# BLOCO DE TEXTO
┌────────
Cabo Verde já conquistou o lugar de destino turístico mundial, e por isso já temos poder negocial. Como já referi diversas vezes, agora podemos dizer aos investidores onde, quando, quanto e qual o tipo de turismo onde queremos que invistam.

Fiquei muito satisfeito de saber que, nos últimos tempos, a actual administração da SDTBM mudou radicalmente a visão estratégica que havia encontrado para o Maio, convergindo com aquilo que defendi: turismo de baixa densidade e de alto valor acrescentado, diferenciação em relação às ilhas do Sal e da Boa Vista. Quase parecia que tínhamos acordado antes das apresentações, o que não foi o caso.

Pareceu-me haver uma clara convergência no que se quer para o Maio. Senti-o no grande número de jovens maienses que me cumprimentaram na rua e agradeceram por eu ter enfatizado que o turismo da ilha do Maio deve ser aquele que os maienses decidirem que querem ter.
└────────
# TAREFA 1
No texto sobre o turismo na ilha do Maio, que tipo de turismo foi defendido para a ilha?
# TAREFA 2
Copie sem alterações o trecho das linhas de dados que vai da primeira linha até à linha que contém "I will pos(20,67).", ambas incluídas.

# DADOS DA TAREFA
┌────────
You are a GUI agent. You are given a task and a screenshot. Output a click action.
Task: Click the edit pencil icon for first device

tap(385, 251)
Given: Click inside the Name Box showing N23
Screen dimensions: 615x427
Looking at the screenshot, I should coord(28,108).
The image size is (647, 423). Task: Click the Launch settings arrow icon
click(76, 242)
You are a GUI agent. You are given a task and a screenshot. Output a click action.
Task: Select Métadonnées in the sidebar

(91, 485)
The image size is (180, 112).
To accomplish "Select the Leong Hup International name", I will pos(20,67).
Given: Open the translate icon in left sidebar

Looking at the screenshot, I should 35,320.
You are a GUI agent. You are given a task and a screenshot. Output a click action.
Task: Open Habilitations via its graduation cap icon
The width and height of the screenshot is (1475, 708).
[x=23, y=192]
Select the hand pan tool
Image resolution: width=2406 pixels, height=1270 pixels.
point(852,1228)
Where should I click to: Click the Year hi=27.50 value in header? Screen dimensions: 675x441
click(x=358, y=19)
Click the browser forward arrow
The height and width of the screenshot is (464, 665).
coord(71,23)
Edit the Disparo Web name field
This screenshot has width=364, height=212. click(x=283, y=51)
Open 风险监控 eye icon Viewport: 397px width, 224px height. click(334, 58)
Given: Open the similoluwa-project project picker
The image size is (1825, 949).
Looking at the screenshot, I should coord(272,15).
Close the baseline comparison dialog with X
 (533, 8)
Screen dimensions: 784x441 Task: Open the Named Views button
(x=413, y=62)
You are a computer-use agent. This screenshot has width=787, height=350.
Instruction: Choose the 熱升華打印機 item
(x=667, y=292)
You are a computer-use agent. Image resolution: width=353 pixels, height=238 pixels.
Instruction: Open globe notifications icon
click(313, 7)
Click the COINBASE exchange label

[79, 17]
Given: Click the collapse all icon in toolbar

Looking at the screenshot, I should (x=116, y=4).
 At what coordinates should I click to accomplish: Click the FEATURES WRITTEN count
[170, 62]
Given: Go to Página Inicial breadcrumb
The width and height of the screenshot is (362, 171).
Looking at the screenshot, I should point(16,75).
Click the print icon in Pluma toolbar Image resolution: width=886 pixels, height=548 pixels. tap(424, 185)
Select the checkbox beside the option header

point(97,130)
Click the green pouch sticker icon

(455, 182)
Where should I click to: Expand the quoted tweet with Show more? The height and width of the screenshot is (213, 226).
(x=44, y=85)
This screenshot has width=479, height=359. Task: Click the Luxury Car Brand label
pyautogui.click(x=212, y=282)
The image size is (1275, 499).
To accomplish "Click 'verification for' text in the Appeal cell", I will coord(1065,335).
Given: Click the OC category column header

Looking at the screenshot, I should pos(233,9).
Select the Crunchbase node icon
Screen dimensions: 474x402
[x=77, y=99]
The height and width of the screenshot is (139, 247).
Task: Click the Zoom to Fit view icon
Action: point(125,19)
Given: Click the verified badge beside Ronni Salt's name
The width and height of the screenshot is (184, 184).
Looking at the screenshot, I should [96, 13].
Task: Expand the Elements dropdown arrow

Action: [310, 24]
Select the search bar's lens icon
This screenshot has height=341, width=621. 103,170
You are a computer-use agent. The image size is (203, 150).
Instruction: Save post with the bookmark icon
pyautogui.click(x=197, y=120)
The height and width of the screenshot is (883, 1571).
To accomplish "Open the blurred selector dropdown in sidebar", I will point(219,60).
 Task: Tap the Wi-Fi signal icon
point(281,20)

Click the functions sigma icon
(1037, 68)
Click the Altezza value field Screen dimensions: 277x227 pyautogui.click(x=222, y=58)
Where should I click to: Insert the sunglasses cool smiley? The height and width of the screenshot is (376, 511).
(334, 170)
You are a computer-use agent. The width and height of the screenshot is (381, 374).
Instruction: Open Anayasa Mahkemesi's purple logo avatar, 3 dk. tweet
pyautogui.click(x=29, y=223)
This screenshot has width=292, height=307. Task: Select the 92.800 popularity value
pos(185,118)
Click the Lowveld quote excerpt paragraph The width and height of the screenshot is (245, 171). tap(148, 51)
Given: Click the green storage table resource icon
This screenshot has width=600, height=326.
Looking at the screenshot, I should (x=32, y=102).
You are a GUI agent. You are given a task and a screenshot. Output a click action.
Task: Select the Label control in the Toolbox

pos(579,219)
└────────
# RESPOSTA 1
Turismo de baixa densidade e de alto valor acrescentado, diferenciado em relação às ilhas do Sal e da Boa Vista.

# RESPOSTA 2
You are a GUI agent. You are given a task and a screenshot. Output a click action.
Task: Click the edit pencil icon for first device

tap(385, 251)
Given: Click inside the Name Box showing N23
Screen dimensions: 615x427
Looking at the screenshot, I should coord(28,108).
The image size is (647, 423). Task: Click the Launch settings arrow icon
click(76, 242)
You are a GUI agent. You are given a task and a screenshot. Output a click action.
Task: Select Métadonnées in the sidebar

(91, 485)
The image size is (180, 112).
To accomplish "Select the Leong Hup International name", I will pos(20,67).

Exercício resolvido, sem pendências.